Begin at the line below that has "You are a GUI" and stop after the line that has "Screen dimensions: 1024x642". Please restate only those lines, word for word.

**DATASET EXCERPTS**
────────

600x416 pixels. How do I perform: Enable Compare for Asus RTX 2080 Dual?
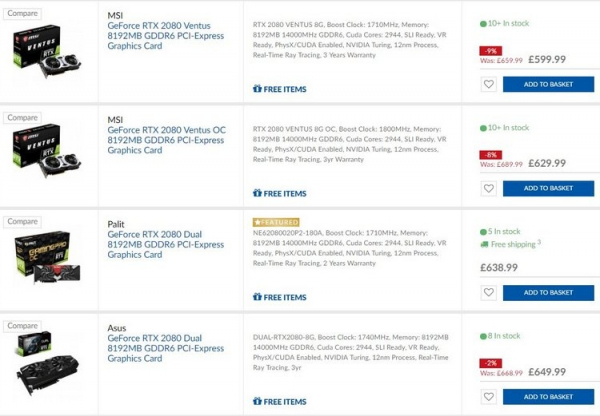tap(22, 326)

────────

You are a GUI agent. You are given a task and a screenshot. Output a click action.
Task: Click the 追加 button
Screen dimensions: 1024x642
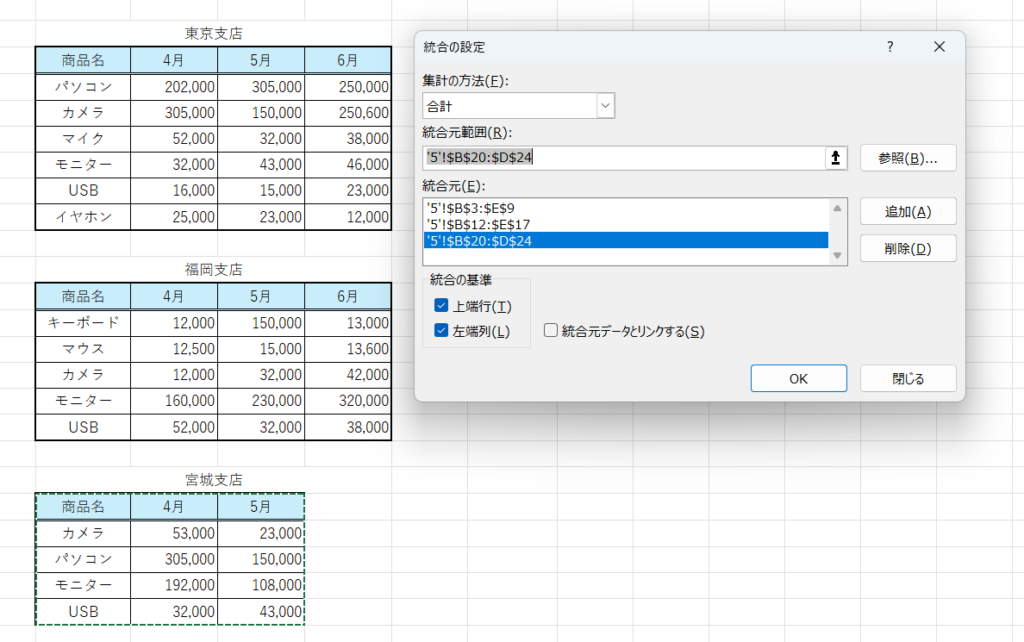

────────

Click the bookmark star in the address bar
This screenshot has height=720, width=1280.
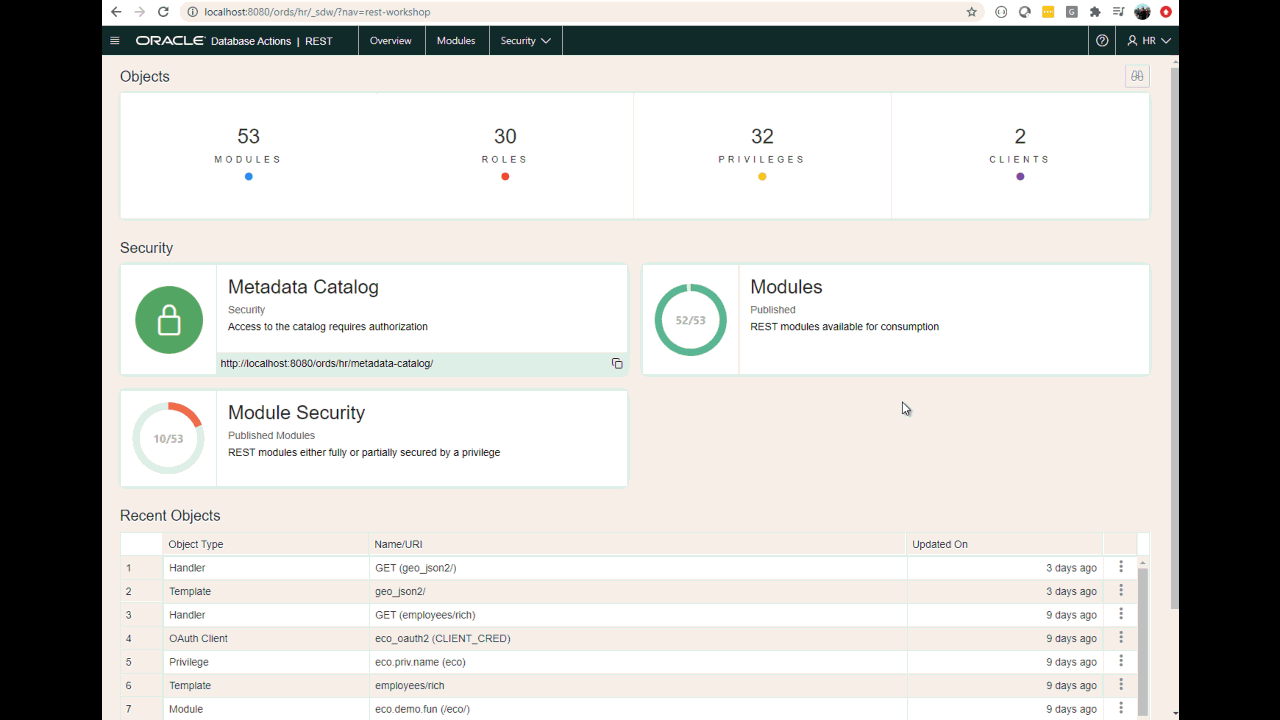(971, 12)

────────

**OUTPUT OF THE EXERCISE**
You are a GUI agent. You are given a task and a screenshot. Output a click action.
Task: Click the 追加 button
Screen dimensions: 1024x642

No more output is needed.